It's always fun to cook with an admired chef -- even if it's only from his cookbook -- but then the pesky problem of the pear vinegar comes up.
Pears have never been at the top of my most-admired foods, but I figured if Keith Coughenour, executive chef of the Duquesne Club, couldn't win me over, nobody could. The recipe I'd selected was a simple pork tenderloin cooked on the grill (thus sucking my husband, Ace, into action). What wasn't so simple was its accompaniments: pear butter, red onion relish, red skin potato and arugula salad. And that pesky pear vinegar.
After visiting a couple of neighborhood supermarkets and calling eight specialty food shops, I finally found a source for pear vinegar: Shadyside Market, which has the same purveyor as the Duquesne Club. The man's name was Joe Knaus, and his message was succinct:
"We can get it for you, but . . ." When it comes to moving delicious dishes from the chef's kitchen to our own, there is often a big BUT, in this case, "But it only comes in 64-ounce containers."
Sixty-four ounces of pear vinegar! Three days earlier, I didn't even know there was such a thing as pear vinegar. Now I knew there must be many uses for it, or why else would it arrive in such a big container? My mind raced: I could buy the vinegar and destine myself to make every dish for the next year include pear vinegar as a component. I could substitute apple cider vinegar or balsamic vinegar or raspberry vinegar. (If champagne vinegar didn't work, who'd care?)
Or I could buy the pear vinegar, print the recipe in the paper, and stand out in front of the Post-Gazette with a packet of paper cups and hand off the requisite amounts to other drive-by cooks who want to share the succulence of -- as it's described in the cookbook -- Smoked Iowa Pork Tenderloin over Warm New Potato and Arugula Salad, with Maytag Blue Cheese, Red Onion Marmalade and Pear Butter.
I chose a fourth alternative. I bought some simple white vinegar and an extra pear. Then I called Betsy Kline, copy editor for the Food section and a wonderfully competent cook, and asked her advice. It was, after all, DTT Day (Do The Testing Day).
My woes tumbled out to my kitchen confessor: "Last night, I chopped up the pear and pushed the pieces into a half bottle of vinegar. Every now and then I shake it a little. Do you think it will work?"
Betsy pulled out one of our favorite books: Sharon Tyler Herbst's "Tiptionary," and read the references on making flavored vinegar. One of them suggested boiling it. Betsy thought that might be a good idea: "It'll probably intensify the flavor," she said.
Anyway, how intense do you want it if you hate pears? "Sounds great," I said.
Some years ago, when I first became a full-time food writer, a former Pittsburgher by the name of Diane LevKoy Morgan made a comment I'll never forget: "Some dishes should only be made in restaurants." My editor chopped that comment from my original story, but it was permanently etched in my mind.
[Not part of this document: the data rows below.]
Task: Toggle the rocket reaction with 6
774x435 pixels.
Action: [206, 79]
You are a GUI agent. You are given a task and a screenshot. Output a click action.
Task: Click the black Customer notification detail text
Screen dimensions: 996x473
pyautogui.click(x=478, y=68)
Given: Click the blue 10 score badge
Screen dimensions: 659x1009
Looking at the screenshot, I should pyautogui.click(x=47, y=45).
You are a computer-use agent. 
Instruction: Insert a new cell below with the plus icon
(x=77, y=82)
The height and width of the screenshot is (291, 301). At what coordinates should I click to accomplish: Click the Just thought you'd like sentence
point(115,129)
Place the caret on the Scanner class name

Fabulous chefs like Keith propel the trends in food, but people just can't stop arguing over whether their recipes have any place in a kitchen without a sous chef, saucier, roundsman and -- maybe most important -- busboy and dishwasher. The most creative chefs are artistes, and their recipes are often only in their heads, depending on what's in season, what looked good in the market, what meat or seafood is abundant (and thus perhaps a big moneymaker for the restaurant). Great chefs don't chuck edibles in the round file.
At La Varenne at The Greenbrier cooking school recently, two chefs approached the same leftover -- tough, woody asparagus ends -- two ways. One made sauce, the other made soup.
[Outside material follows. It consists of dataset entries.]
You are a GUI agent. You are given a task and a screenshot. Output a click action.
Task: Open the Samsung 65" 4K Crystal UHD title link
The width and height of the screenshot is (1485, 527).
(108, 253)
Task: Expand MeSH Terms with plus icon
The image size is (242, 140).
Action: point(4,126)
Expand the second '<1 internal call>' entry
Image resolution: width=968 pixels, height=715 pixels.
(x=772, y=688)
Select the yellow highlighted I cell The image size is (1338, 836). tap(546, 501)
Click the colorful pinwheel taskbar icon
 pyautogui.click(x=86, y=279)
Soup du jour isn't a joke. It's the opus of the creative chef.
How does that translate to the kitchen? Well, the best cookbooks by chefs often have translators. These recipe writers take the chef's recipes from grams and pounds to tablespoons and cups. They convert the often heat-intensive, quick-cooking restaurant range and ovens to the temps and times of the home front.
In the case of the "The Duquesne Club Cookbook: Four Seasons of Fine Dining," this person was Ann Haigh, who writes for Pittsburgh Magazine and is familiar with chefs and their creations. I thought her directions were first-rate, though not every recipe that I made looked as picture-perfect as Mark Hobson's stunning environmental photos in the book. Incidentally, these important components were quite familiar to Keith, whose name came up recently at The Greenbrier -- he had cut his creative teeth styling the photos for the West Virginia resort's own excellent cookbook.
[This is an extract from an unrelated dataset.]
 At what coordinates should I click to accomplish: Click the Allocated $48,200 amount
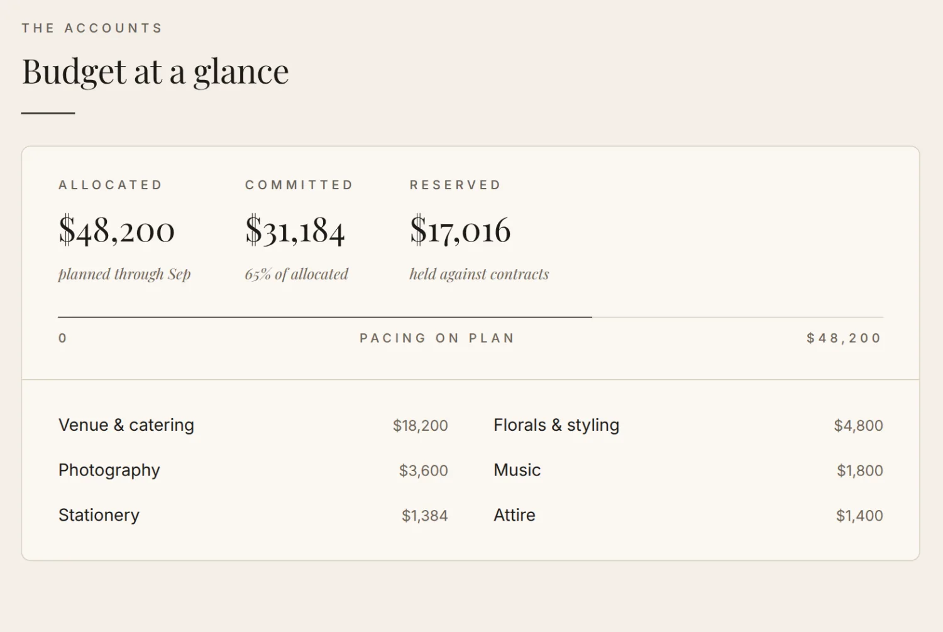tap(116, 230)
When I carried my version of Keith's, Mark's and Ann's Smoked Iowa Pork Tenderloin to the table, I carried the cookbook under my arm. "See, this is how it would be served at the Duquesne Club," I said to my eager eaters.
It didn't have the perfection of a Chef Keith, but it was delicious. And you can do it, too. Perhaps a little sweet talk and at least one big buss could entice somebody you know into becoming busboy. Want to wash or dry?